Required action 1 – From the text on Edwards and Social Security, copy down the stretch from "I haven't proposed" through "paying payroll taxes.".
Required action 2 – In the text on Edwards and Social Security, where did Edwards's father work all his life?
Required action 3 – Continue the text on Edwards and Social Security from its final sentence onward.

BEGIN Text section

The New Hampshire Project
from the Buckeye State Blog captured this video of Edwards at a town hall meeting discussing Social Security:
The New Hampshire Project: Do you have any thoughts on moving the cap on Social Security which would prevent it from having to be privatized?
Edwards: She's saying do I have any thoughts on removing the cap on payroll taxes. I don't know if all of you know this, but basically there is an income cap. And above that cap, $96,000-97,000, if you earn many millions of dollars a year, then above that income cap you don't pay Social Security tax. So what she is asking is if you lift the cap you generate more revenue and help secure Social Security.
I haven't proposed it but I think it makes a lot of sense. The question I have is whether you should just lift the cap or whether you should create some bubble above the cap. For example, for the first $97,000 you are already paying taxes, and then above that to the first $150,000 or $170,000 you don't pay taxes, and then anything above that you do. That's the question I have. Because there are a lot of people earning $100,000-$150,000 where both couples work and send their kids to college and so forth, and they still have trouble paying their bills. We don't want to make taxes higher on them if we can help it. But the people who are earning millions of dollars a year, they ought to be paying payroll taxes.
So the bottom line for me is: I think yes, doing something about the cap makes a great deal of sense. The only question I have is whether we should it is lifted entirely, which may be the thing to do, or if we should make some bubble above the present existing cap and then lift it above that line.
Statements on Reform
"We have a few decades to deal with Social Security...[T]here are a number of tools available to us, but I think about this in a very personal way. I mean, I've watched my own father, who worked in a mill all his life, and what happened when he was ready to retire and become eligible for Social Security. So things like raising the retirement age, taking away benefits from people like my father who have worked all their lives and are entitled to that -- in my judgment, we've made them that promise -- are not acceptable...
"I think there are alternative things we could do. There is now a cap on the income that's available for taxing for purposes of Social Security, and I think we could raise that cap to generate a larger stream of revenue. We might need, though, to create a bubble above it, because the cap is eighty-some-odd thousand dollars right now, and basically if you just lifted cap, you would hit a lot of people who are very much in the middle class. So what you could do is create a bubble above that and then start lifting the cap, so that you get revenue. For example, you could go from eighty-five or ninety thousand up to two hundred thousand, no additional tax, and then above two hundred thousand you're taxed on your income.

END Text section
BEGIN Material provided

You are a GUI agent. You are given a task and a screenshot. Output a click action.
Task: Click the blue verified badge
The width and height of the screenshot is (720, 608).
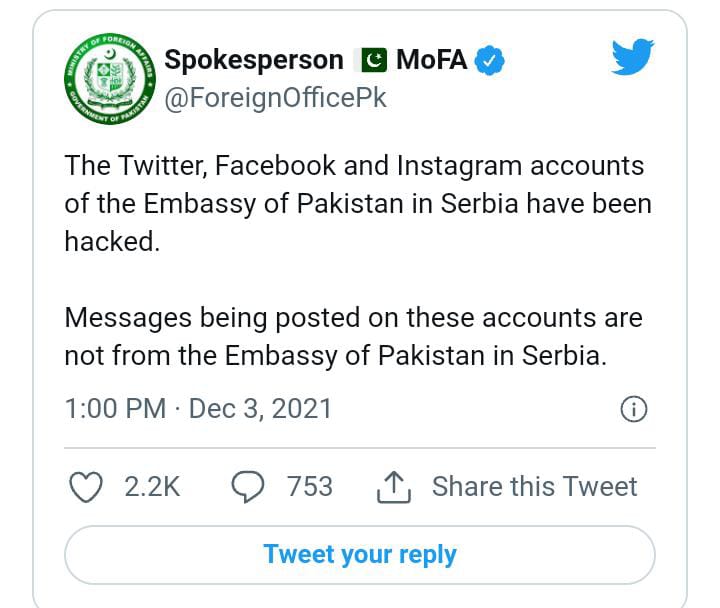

END Material provided

Task result 1 –
I haven't proposed it but I think it makes a lot of sense. The question I have is whether you should just lift the cap or whether you should create some bubble above the cap. For example, for the first $97,000 you are already paying taxes, and then above that to the first $150,000 or $170,000 you don't pay taxes, and then anything above that you do. That's the question I have. Because there are a lot of people earning $100,000-$150,000 where both couples work and send their kids to college and so forth, and they still have trouble paying their bills. We don't want to make taxes higher on them if we can help it. But the people who are earning millions of dollars a year, they ought to be paying payroll taxes.

Task result 2 – In a mill.

Task result 3 –
"So those are options, and I think the bottom line on Social Security is it's so politically radioactive, and it's very hard to get anything done, that what I would do as president is I would implement the things I said about Medicare, which I think the president with the acquiescence of Congress could do immediately. Then I would bring together the best people on both sides of the aisle to try to put together something that could be done with Republicans and independents and Democrats to deal with the Social Security problem."
- Conversation With John Edwards, WMUR March 9, 2007
"I oppose diverting payroll taxes to private accounts but support offering matching accounts to workers on top of Social Security. I oppose raising the retirement age or cutting COLAs."
- Presidential National Political Awareness Test, March 3, 2004
Credit: On the Issues
"Privatizing a portion of Social Security would cost the Social Security Trust Fund more than $1 trillion, making it even harder for us to meet our responsibilities to our seniors. This kind of step would also erode the most basic guarantee of Social Security, exposing millions of Americans to an impoverished retirement.
"But I do support efforts to increase retirement savings outside of Social Security. I've proposed matching $1 in private savings with up to a $1 refundable tax credit, up to a limit of $1,000 per couple, for Americans with low and moderate incomes... "
- Associated Press, February 25, 2004
Brian Williams: Senator Edwards, can the stock market be a component of the Social Security retirement system?
Edwards: No, I don't believe it can.